While the teacher’s attention was diverted, David quietly opened a window and whistled for his pet. The dragon glided down and clambered in. He was very pleased to see David, and gave him a big cuddle. Everyone quickly gathered round, and some gently stroked Tag’s rough skin. He loved being the centre of attention, spreading out his wings for all to admire. David felt quite proud of his unusual pet. But the voice of the teacher finally had an effect, and the class reluctantly went back to their places. David hid Tag in his lap, out of sight, and gradually the hubbub died down.
For a while the lesson continued almost normally, apart from a few whispers, giggles and glances, but it wasn’t long before Tag got tired of sitting there and wriggled free. He waddled round the room, enjoying the secret rubs and scratches that the children gave him. Then he hopped up on to the display table to see the artwork the children had done. By now the whole class were chuckling and nudging each other. No one took the slightest notice of the teacher as he tried to get them to be quiet. But when Tag knocked over a pile of pots, which fell to the floor with a crash, David realised that this couldn’t carry on. He went across the room, grabbed Tag, and held him tightly. Despite his struggles, David didn’t let him get away again.
On the way home for lunch, David told his pet that it had been lovely to see him, but that he really mustn’t come to school again. Tag looked very crestfallen when he understood that he wasn’t wanted, and David realised that he had been unkind to lock the dragon in his room. Even Boris, who was only a cat, was able to explore and amuse himself all day. But he didn’t know what he could do to give Tag more freedom.
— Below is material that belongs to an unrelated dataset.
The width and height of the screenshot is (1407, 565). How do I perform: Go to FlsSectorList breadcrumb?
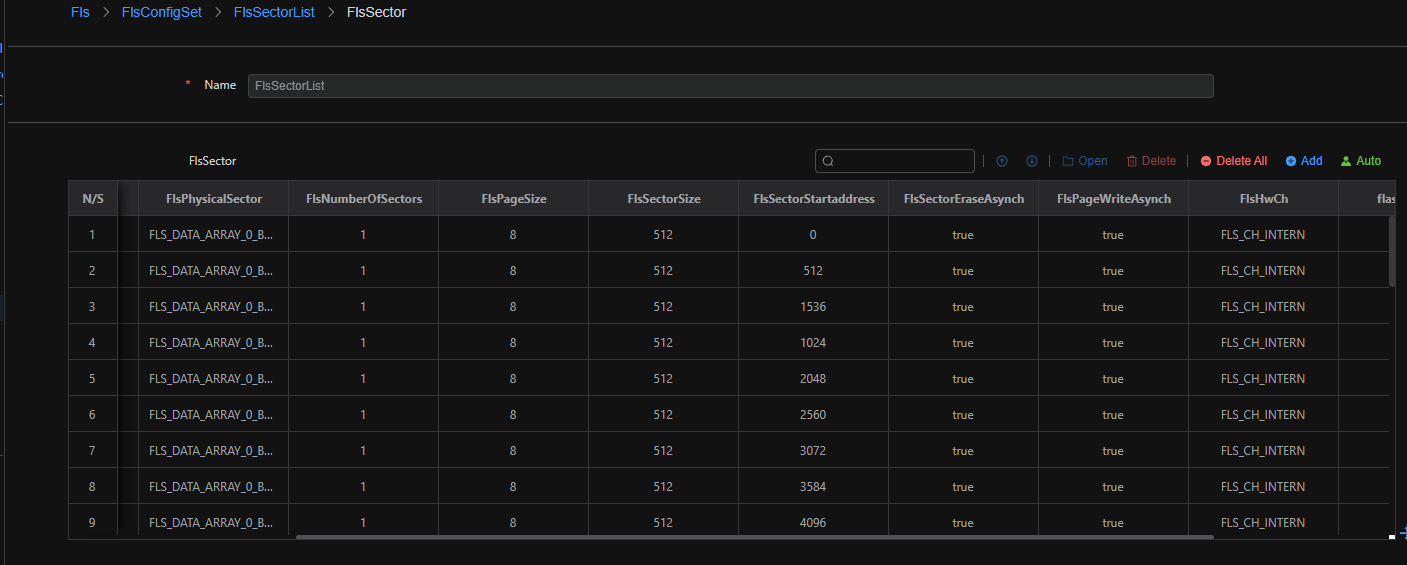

A couple of days later David found himself the target of a funny look from Dad, who was leafing through the local paper.
“There’s a headline here that reads: ‘Dragon sets off riot at school’” said Dad. “It seems that all the children started running round, calling that there was a dragon at the window. The newspaper quotes the head teacher: ‘I can’t think what got into them,’ he says. ‘There wasn’t even a bird in the playground. The teachers all agreed that there was nothing outside.’”
“I think it would be best if dragons didn’t go to school, don’t you?” said Dad. “But I have noticed,” he added, “that in the kitchen drawer we’ve got a spare cat collar with a little magnet on, just like the one that Boris has got for opening the cat flap.” And while David and Jenny stared at each other in amazement, Dad buried his face back in the newspaper.